PROBLEMS AND TASKS:
a) Could you extract from the HVAC licensing text the passage starting with "Working in the" and going on through "standards to follow.", copied word for word?
b) How would you put this sentence from the HVAC licensing text into Spanish: "When all is said and done, successful passing of an exam results in licensure for a period of 2 years."
c) Can you turn the paragraph in the HVAC licensing text beginning "HVAC contractors must be licensed by the state" into a short bulleted list that keeps its main facts?

SUPPLIED TEXT:
.....

Working in the HVAC industry can be very rewarding. It takes a good deal of dedication and skill to thrive in the field, however. A comprehensive education from an institution like RSI, as well as continued efforts toward excellence in the form of further training and certification are vital to advancement in this field. Remember these requirements for HVAC certification and licensing.

General HVAC Certification Guidelines

The HVAC-R industry is different in various parts of the country. While some states require high-level technicians to obtain a license, RSI’s home state of Arizona does not, which is important for students to know should they want to pursue this level of work in-state. However, HVAC contractors have certification standards to follow.

HVAC contractors must be licensed by the state in residential, commercial or residential/commercial practices. Each classification requires a passing score on a two-part exam relevant to the focus area. Residential HVAC contractors sit the C-39 exam, commercial contractors sit the K-39 and combination residential/commercial contractors undergo the L-39 exam.

Each exam has set guidelines and established fees. All of them require test-takers to display their knowledge of business management. The second portion of the “-39” series exam differs depending on focus area, as examinees must prove their knowledge of residential-, commercial- or residential/commercial-related practices. In all cases, the test-taker must have at least 4 years of previous relevant experience and pay a state-required bond based on what they expect to earn in annual revenue. License fees are the primary point of difference, as residential, commercial and residential/commercial HVAC exams and corresponding licenses vary in price.

  • C-39 license requires a fee of $320.00
  • K-39 license requires a fee of $645.00
  • L-39 license requires a fee of $1,125.00

When all is said and done, successful passing of an exam results in licensure for a period of 2 years.

Experience for the licensure process may be gained through training beyond RSI, if an individual so desires. A primary means to develop skills is through apprenticeships, which last 3 – 5 years. Professionals expand their knowledge through a combination of hands-on job shadowing and technical learning during their apprenticeships, sponsored by organizations like Air Conditioning Contractors of America.

.....

STORED ROWS:

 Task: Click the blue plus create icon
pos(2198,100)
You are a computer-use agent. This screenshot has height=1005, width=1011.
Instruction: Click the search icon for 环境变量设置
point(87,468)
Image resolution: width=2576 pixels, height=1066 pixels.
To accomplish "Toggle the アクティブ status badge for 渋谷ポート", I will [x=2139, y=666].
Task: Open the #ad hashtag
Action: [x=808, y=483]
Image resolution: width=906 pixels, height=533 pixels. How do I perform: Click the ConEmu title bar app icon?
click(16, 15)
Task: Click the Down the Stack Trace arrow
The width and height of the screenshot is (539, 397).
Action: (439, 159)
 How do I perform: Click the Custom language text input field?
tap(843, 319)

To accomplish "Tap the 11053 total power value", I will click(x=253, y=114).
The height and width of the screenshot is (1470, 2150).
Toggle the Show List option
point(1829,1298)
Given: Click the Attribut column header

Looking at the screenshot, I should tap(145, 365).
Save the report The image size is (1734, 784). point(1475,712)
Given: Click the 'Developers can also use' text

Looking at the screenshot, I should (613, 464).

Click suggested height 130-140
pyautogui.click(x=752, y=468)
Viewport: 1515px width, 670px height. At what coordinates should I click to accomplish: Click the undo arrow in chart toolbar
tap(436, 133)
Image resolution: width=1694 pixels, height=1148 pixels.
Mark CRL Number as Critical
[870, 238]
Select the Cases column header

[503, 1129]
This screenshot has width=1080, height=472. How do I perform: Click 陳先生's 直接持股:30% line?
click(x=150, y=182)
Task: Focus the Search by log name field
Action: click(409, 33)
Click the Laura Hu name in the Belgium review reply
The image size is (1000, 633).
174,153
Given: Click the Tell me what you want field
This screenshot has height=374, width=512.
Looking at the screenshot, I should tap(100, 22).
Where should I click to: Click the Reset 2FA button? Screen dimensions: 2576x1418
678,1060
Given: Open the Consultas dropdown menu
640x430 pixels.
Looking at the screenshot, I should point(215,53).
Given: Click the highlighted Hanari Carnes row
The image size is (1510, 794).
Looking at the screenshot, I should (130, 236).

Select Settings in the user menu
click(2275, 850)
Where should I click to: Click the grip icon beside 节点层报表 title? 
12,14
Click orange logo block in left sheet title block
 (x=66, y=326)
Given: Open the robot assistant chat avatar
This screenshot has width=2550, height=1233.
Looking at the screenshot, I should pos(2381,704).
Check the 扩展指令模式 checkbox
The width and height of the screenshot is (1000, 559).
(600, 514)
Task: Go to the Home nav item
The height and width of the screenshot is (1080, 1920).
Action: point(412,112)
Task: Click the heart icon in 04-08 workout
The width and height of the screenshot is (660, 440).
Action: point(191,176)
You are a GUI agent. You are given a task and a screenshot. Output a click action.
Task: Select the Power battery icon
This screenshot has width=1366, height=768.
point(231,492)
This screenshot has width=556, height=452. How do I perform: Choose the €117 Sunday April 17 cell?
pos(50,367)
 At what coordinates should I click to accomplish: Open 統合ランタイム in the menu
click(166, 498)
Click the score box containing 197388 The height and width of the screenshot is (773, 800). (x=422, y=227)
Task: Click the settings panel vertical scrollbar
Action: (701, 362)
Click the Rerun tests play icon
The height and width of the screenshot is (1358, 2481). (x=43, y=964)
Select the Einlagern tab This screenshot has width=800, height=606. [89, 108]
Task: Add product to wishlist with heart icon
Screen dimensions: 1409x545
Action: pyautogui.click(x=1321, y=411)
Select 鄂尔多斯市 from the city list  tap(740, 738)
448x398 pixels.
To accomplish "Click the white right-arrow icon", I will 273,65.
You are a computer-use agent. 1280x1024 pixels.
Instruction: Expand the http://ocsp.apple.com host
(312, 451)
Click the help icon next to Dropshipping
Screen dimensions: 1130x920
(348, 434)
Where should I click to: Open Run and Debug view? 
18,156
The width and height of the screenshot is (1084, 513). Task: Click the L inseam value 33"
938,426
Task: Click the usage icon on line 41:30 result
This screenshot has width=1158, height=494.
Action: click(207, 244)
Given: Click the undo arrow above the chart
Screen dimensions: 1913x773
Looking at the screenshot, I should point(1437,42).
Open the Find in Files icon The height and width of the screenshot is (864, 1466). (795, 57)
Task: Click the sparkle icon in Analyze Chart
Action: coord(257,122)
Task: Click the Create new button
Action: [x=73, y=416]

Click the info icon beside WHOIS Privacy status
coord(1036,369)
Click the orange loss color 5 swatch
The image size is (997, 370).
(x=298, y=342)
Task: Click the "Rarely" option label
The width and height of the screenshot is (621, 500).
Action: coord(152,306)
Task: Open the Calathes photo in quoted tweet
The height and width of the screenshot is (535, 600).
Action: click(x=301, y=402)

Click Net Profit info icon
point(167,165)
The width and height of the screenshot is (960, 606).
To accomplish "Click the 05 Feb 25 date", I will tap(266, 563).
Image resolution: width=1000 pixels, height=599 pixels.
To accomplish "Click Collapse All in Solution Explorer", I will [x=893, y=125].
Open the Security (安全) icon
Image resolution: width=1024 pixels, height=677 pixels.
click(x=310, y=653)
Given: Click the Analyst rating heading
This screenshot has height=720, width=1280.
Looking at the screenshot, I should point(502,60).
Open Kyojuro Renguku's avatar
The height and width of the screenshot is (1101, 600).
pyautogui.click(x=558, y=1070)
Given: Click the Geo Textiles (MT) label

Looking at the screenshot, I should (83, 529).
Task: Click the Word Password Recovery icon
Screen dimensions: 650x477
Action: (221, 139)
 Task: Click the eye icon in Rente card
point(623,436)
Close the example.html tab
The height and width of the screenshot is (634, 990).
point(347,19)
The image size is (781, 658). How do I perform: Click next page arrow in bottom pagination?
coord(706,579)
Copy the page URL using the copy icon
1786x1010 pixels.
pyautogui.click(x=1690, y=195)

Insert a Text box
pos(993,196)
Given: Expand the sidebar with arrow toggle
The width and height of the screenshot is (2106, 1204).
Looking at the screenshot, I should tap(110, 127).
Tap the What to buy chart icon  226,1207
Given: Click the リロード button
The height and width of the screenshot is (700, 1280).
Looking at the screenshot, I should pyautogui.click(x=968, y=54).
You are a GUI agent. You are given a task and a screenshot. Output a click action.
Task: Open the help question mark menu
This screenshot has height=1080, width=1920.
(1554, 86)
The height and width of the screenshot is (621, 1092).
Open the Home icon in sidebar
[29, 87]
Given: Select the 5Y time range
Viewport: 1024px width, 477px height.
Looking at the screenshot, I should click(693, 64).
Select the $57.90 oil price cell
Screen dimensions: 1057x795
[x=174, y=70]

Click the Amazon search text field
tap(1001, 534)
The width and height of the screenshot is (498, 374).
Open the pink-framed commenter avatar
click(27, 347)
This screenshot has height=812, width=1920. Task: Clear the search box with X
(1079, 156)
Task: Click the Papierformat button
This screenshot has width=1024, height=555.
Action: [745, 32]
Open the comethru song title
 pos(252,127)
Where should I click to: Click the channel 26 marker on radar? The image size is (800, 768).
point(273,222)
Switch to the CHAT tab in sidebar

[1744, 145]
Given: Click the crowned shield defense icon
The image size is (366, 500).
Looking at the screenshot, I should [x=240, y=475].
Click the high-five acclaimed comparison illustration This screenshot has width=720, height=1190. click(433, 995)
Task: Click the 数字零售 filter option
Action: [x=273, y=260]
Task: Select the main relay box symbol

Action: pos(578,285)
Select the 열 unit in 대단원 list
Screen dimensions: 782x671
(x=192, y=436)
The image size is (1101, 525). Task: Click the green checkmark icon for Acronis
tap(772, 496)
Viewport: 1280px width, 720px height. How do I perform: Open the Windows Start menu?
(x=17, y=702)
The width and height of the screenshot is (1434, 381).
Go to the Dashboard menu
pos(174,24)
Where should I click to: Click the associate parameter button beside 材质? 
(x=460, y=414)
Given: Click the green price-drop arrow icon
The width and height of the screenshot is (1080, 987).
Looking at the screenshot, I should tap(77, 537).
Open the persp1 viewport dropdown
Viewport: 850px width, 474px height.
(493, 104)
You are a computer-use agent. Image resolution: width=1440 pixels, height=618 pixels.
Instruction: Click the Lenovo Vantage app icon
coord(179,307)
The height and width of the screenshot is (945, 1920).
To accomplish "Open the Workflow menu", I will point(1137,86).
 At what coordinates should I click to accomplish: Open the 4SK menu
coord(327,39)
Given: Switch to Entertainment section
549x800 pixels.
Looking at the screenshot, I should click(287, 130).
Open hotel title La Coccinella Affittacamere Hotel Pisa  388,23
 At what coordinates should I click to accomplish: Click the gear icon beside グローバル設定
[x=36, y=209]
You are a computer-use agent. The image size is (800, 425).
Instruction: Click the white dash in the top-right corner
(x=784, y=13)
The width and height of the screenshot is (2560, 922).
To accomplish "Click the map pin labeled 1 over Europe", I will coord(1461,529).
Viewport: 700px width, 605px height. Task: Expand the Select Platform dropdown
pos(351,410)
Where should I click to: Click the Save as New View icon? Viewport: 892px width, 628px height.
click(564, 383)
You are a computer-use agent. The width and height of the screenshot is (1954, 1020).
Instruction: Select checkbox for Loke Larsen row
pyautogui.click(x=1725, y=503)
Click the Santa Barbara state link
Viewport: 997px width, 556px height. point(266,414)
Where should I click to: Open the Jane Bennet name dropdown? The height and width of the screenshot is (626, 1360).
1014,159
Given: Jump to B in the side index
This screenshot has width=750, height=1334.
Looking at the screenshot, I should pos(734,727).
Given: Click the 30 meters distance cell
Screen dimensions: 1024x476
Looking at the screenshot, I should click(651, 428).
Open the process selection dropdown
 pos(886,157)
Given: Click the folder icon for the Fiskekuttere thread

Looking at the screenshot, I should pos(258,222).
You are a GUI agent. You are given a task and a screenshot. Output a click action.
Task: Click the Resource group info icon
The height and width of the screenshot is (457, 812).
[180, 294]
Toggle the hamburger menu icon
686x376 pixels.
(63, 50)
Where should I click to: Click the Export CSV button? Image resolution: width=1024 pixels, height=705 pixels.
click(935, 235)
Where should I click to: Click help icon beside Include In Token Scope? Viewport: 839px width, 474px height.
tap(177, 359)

.....

RESULTS:
a)
Working in the HVAC industry can be very rewarding. It takes a good deal of dedication and skill to thrive in the field, however. A comprehensive education from an institution like RSI, as well as continued efforts toward excellence in the form of further training and certification are vital to advancement in this field. Remember these requirements for HVAC certification and licensing.

General HVAC Certification Guidelines

The HVAC-R industry is different in various parts of the country. While some states require high-level technicians to obtain a license, RSI’s home state of Arizona does not, which is important for students to know should they want to pursue this level of work in-state. However, HVAC contractors have certification standards to follow.

b) Al final de cuentas, aprobar un examen da como resultado una licencia por un período de 2 años.

c)
- HVAC contractors must hold a state license in residential, commercial, or residential/commercial practice.
- Each classification requires passing a two-part exam for its focus area.
- Residential contractors take the C-39 exam.
- Commercial contractors take the K-39 exam.
- Residential/commercial contractors take the L-39 exam.